-------- RECORDS PROVIDED

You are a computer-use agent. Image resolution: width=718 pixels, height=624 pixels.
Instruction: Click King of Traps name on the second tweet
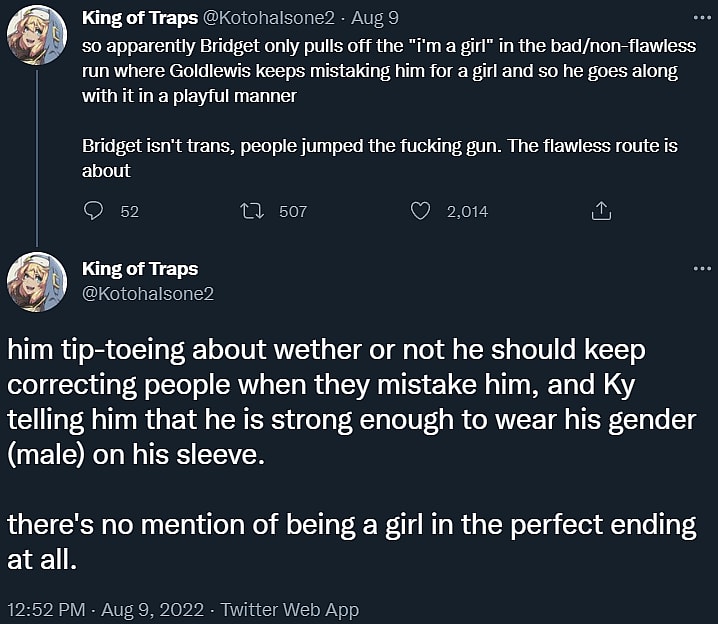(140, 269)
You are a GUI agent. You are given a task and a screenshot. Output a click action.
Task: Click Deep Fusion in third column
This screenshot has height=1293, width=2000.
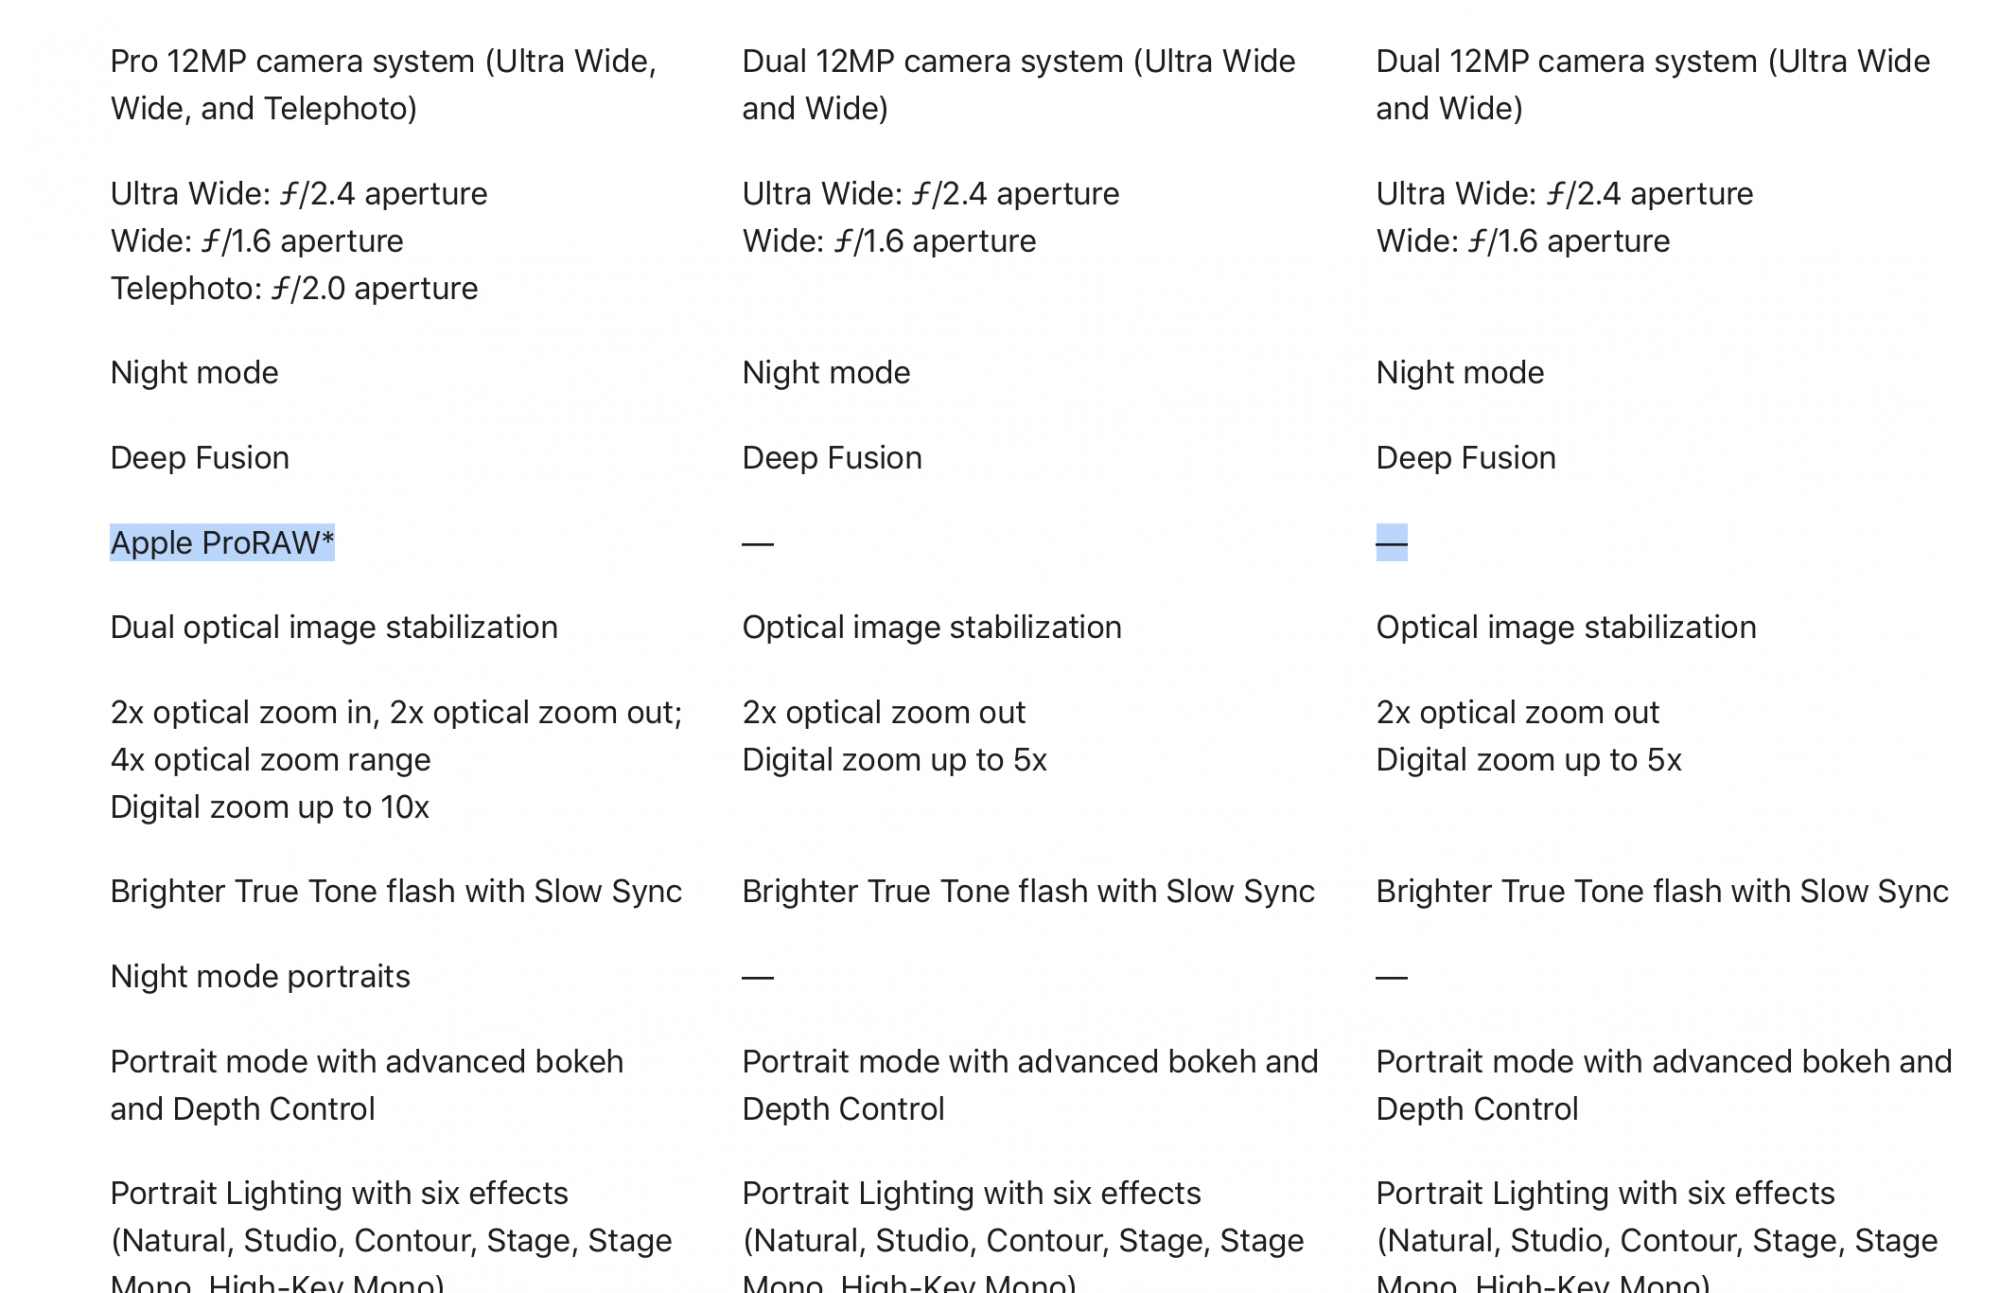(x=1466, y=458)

----------------

TASK ITEM
Restate each entry word for word; pictures stay out of the copy.

YOUR SOLUTION
You are a computer-use agent. Image resolution: width=718 pixels, height=624 pixels.
Instruction: Click King of Traps name on the second tweet
(140, 269)
You are a GUI agent. You are given a task and a screenshot. Output a click action.
Task: Click Deep Fusion in third column
This screenshot has height=1293, width=2000.
(x=1466, y=458)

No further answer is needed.